Lumifer comments on The Triumph of Humanity Chart - Less Wrong Discussion
You are viewing a comment permalink. View the original post to see all comments and the full post content.
You are viewing a comment permalink. View the original post to see all comments and the full post content.
Comments (77)
You're thinking about this in terms of forecasting. This is not forecasting, this is historical studies.
Consider the hard sciences equivalent: you take, say, some geneticists and try to figure out whether their estimates of which genes cause what are any good by asking them questions about quantum physics to "check how they are calibrated".
No. Bayesian estimate calibration is most often used in forecasting, but it's effective in any domain which there's uncertainty, including hard sciences. In fact, calibration training is often done with either numerical trivia, using 90% credible intervals, or with true or false questions using a single percentage estimate. I recommend checking out "How to Measure Anything" for a more indepth treatment.
Yes, that's essentially how it works, except that you then give them feedback to see if they're over or under confident.

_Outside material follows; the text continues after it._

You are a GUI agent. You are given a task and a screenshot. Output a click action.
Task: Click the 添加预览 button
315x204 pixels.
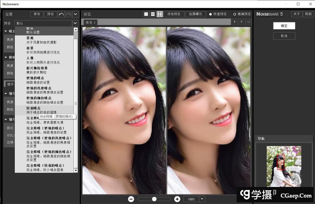(x=174, y=14)
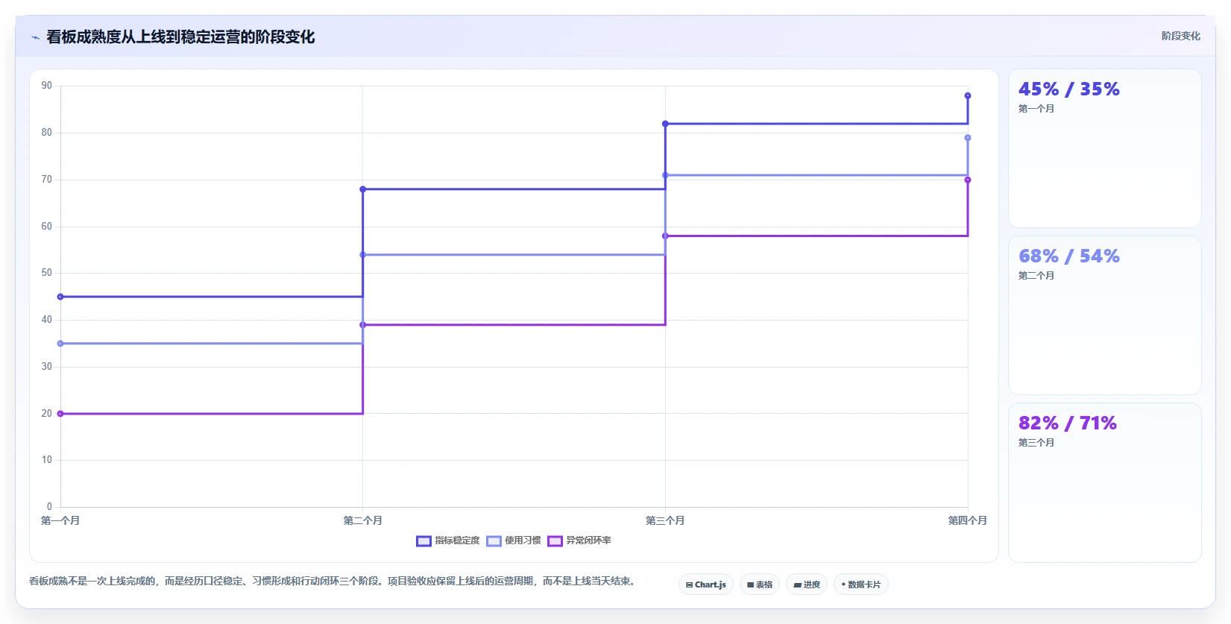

They'd have to be relatively easy questions though, otherwise all the estimates would cluster around fifty percent and it wouldn't be very useful training for high resolution answers.
Citation needed.
Not all uncertainty is created equal. If uncertainty comes from e.g. measurement limitations, the Bayesian calibration is useless.
Note that science is mostly about creating results that can be replicated by anyone regardless of how well or badly calibrated they are.
That's how you imagine it to work, since I don't expect anyone to actually be doing this. But let's see, assume we have successfully run the calibration exercises with our group of geneticists. What do you expect them to change in their studies of which genes do what? We can get even more specific, let's say we're talking about one of the twin studies where the author tracked a set of twins, tested them on some phenotype feature X, and is reporting the results that the twins correlate Y% while otherwise similar general population is correlated Z%. What results would better calibration affect?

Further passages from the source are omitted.